ISLAMABAD: The IMF has suggested that the FBR expand the coverage of the Capital Gains Tax (CGT) by incorporating cryptocurrencies into the tax framework.
Additionally, it has proposed a reassessment of real estate and listed securities tiers to ensure all profits are subject to taxation, irrespective of the duration of asset holding.
Furthermore, the IMF has advised the FBR to enforce regulations obligating property developers to monitor and report all transactions before the finalization and registration of property titles. Failure to comply with these regulations may lead to penalties being imposed. This recommendation aims to bring the widespread practice of trading files for various plots within housing schemes under the tax ambit.
These suggestions by the IMF could potentially be integrated into the forthcoming bailout package under the Extended Fund Facility (EFF), with the FBR expected to incorporate them into the next fiscal year’s budget through the finance bill.

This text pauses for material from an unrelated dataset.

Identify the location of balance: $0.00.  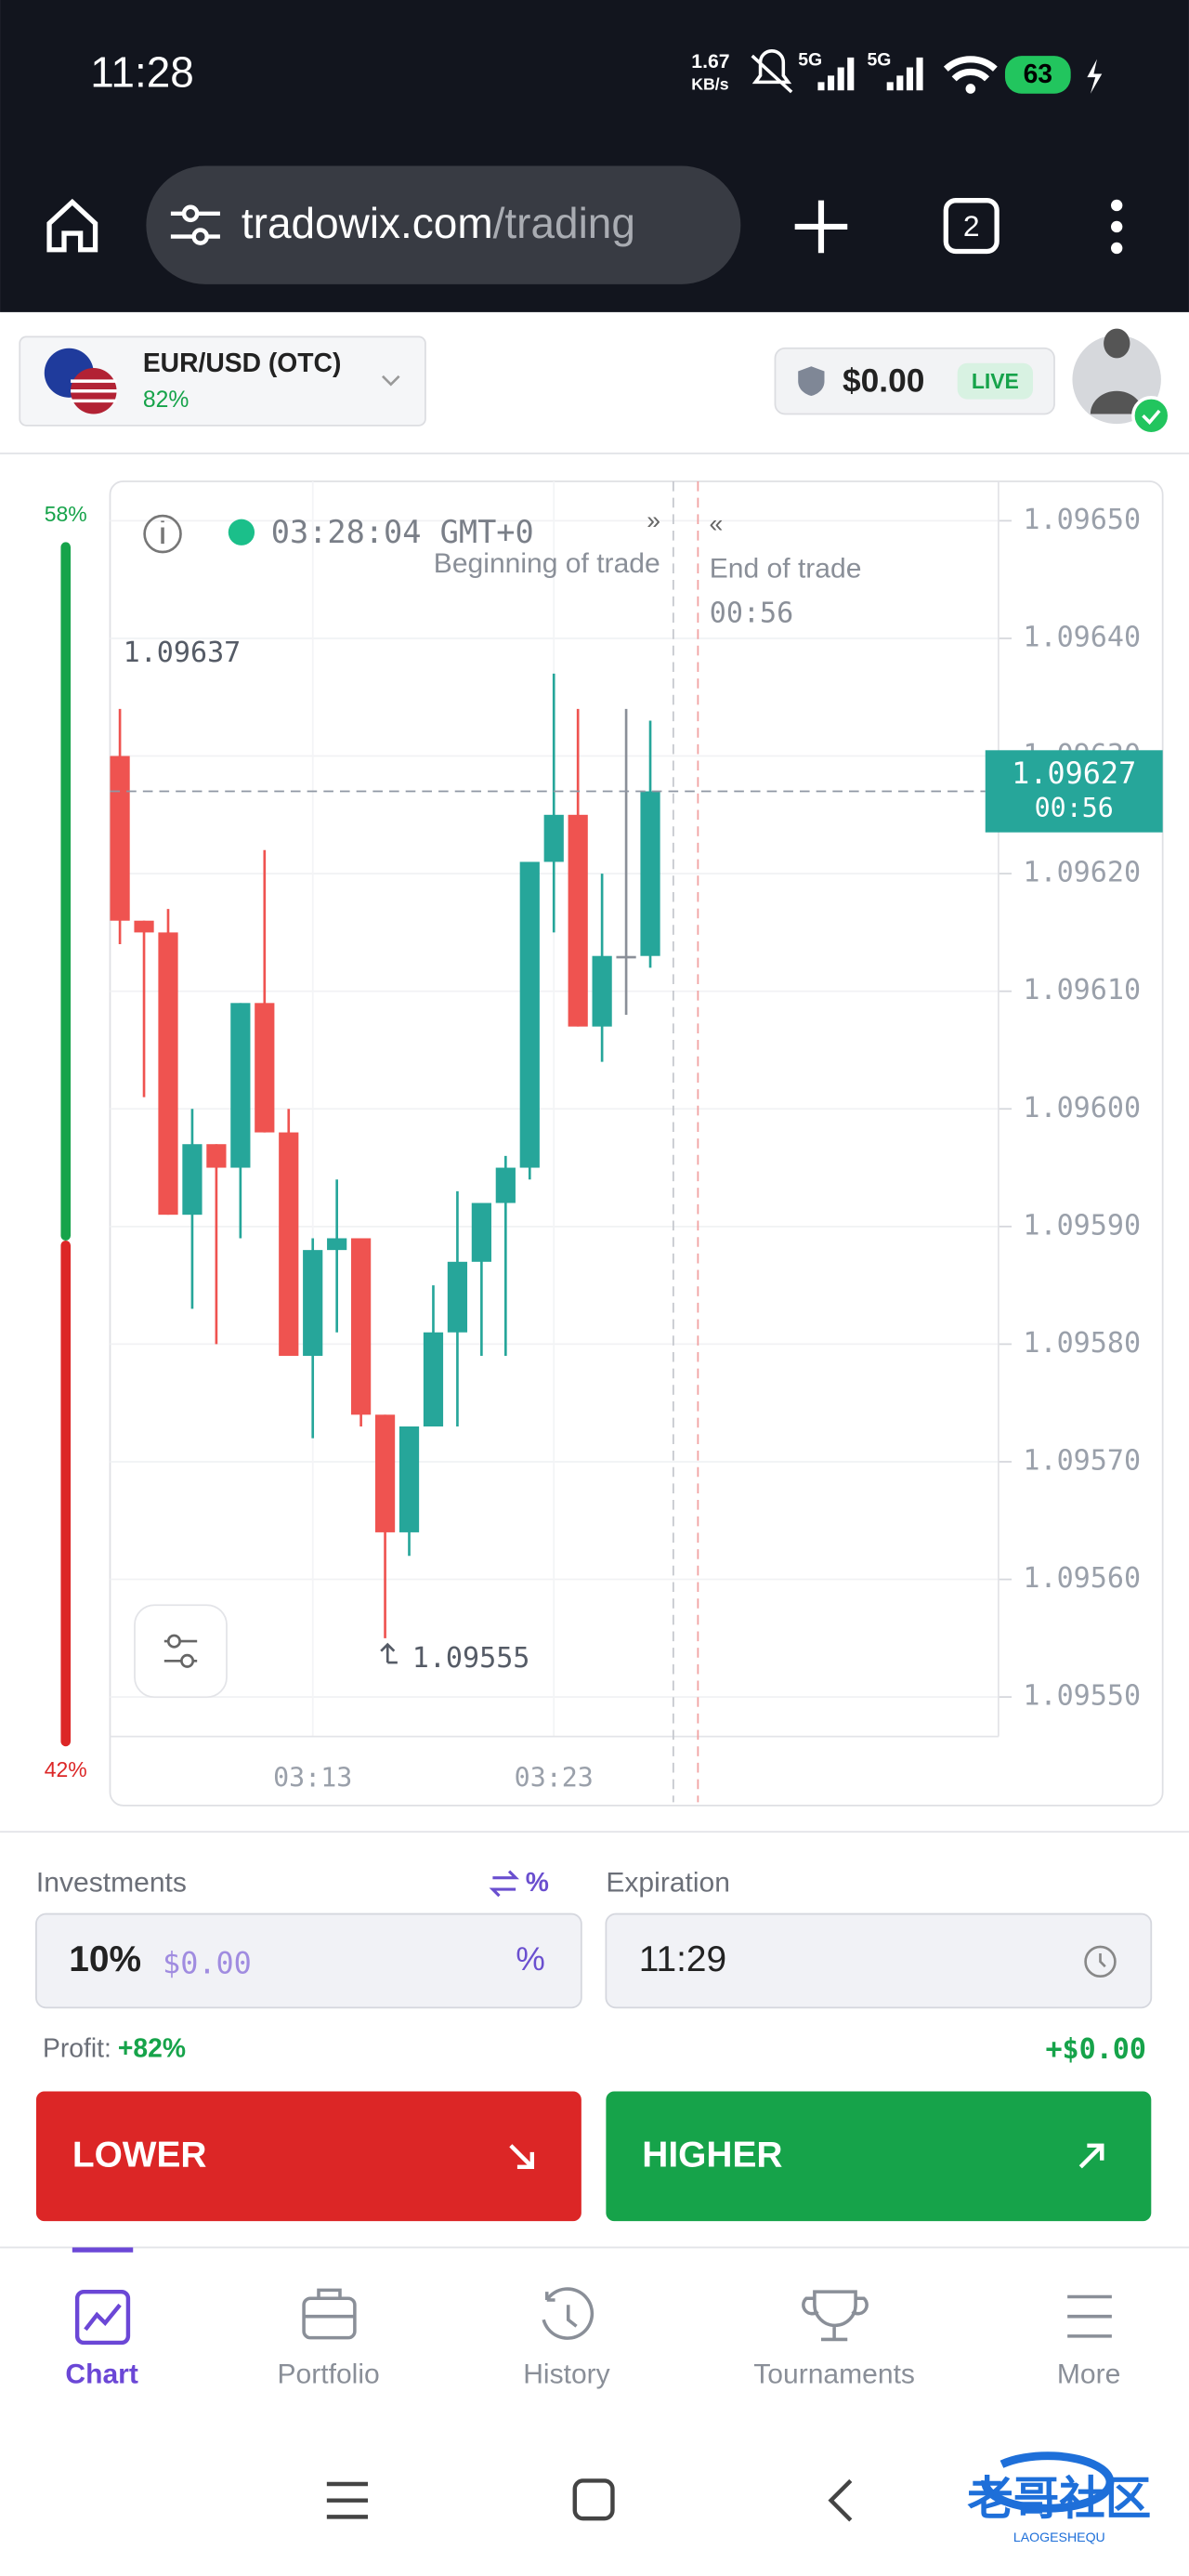
(884, 380).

According to the IMF’s technical assistance report, Pakistani authorities have encountered difficulties in assessing and collecting taxes on capital gains from the sale of interests in real estate. As properties are usually not formally registered until legal completion, transfers of real estate interests before this stage often go untaxed.
To address this issue, the IMF proposes compelling property developers to monitor and report all such transfers before property title registration, with penalties for non-compliance, including secondary liability for any outstanding taxes. This would mean that if the transferor fails to pay the tax, the responsibility would shift to the property developer.
The IMF has also suggested methods to enhance capital gains taxation, including broadening the range of assets subject to taxation to include new types of investments like cryptocurrencies. It also recommends taxing capital gains on real estate and listed securities regardless of the duration of ownership.
Additionally, the IMF has recommended amending the definition of “personal moveable property” in Section 37(1) of the Income Tax Ordinance to include a catch-all category covering any investment property that is not stock-in-trade or assets subject to depreciation or amortization for tax purposes.